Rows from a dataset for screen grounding
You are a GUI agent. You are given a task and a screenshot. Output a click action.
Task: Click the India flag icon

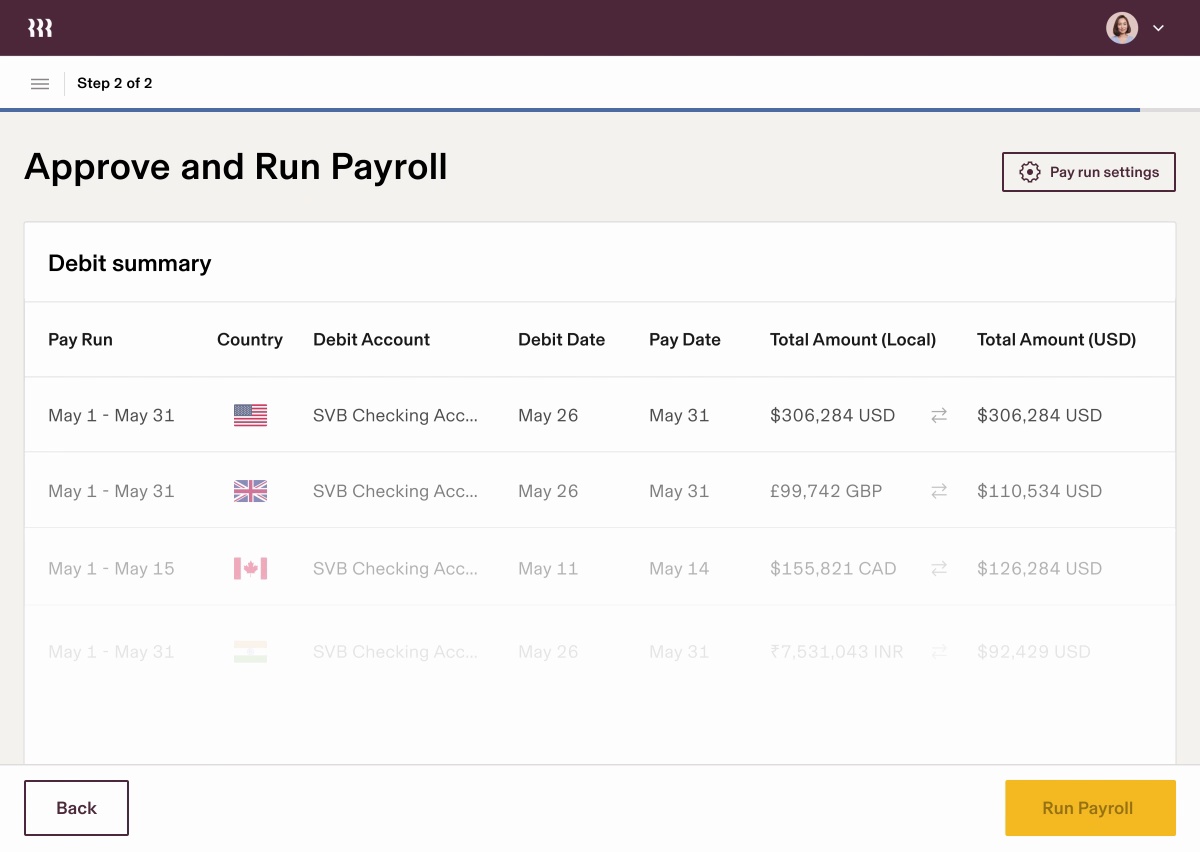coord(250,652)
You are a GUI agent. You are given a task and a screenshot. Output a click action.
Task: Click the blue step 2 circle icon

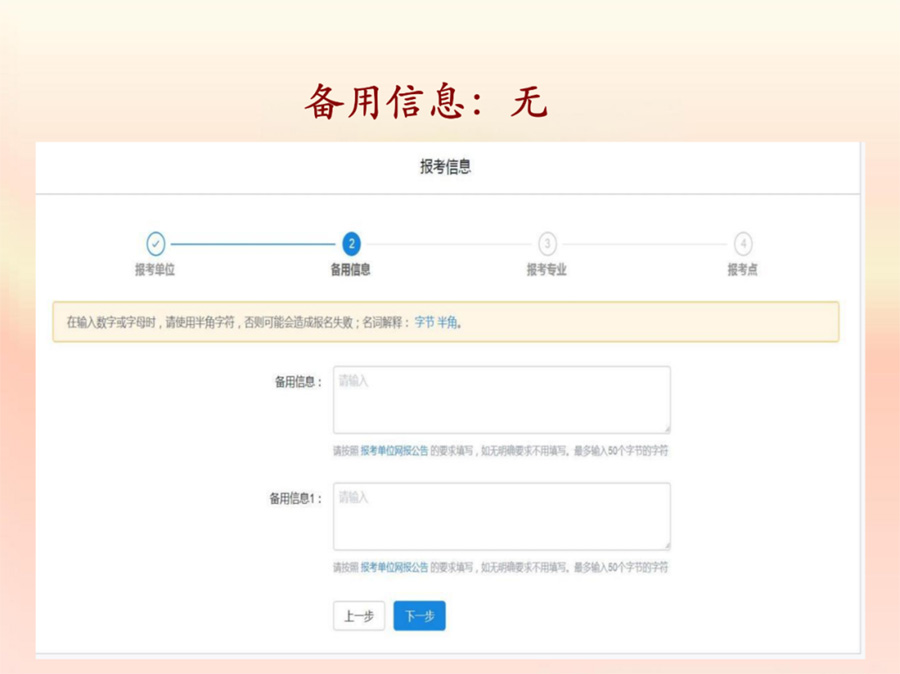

▶ To be done: Can you render every line of the material above as a JSON list of strings, one string per line, omitting blank lines and leaving the pictures out?

▶ Task response:
[
  "You are a GUI agent. You are given a task and a screenshot. Output a click action.",
  "Task: Click the India flag icon",
  "coord(250,652)",
  "You are a GUI agent. You are given a task and a screenshot. Output a click action.",
  "Task: Click the blue step 2 circle icon"
]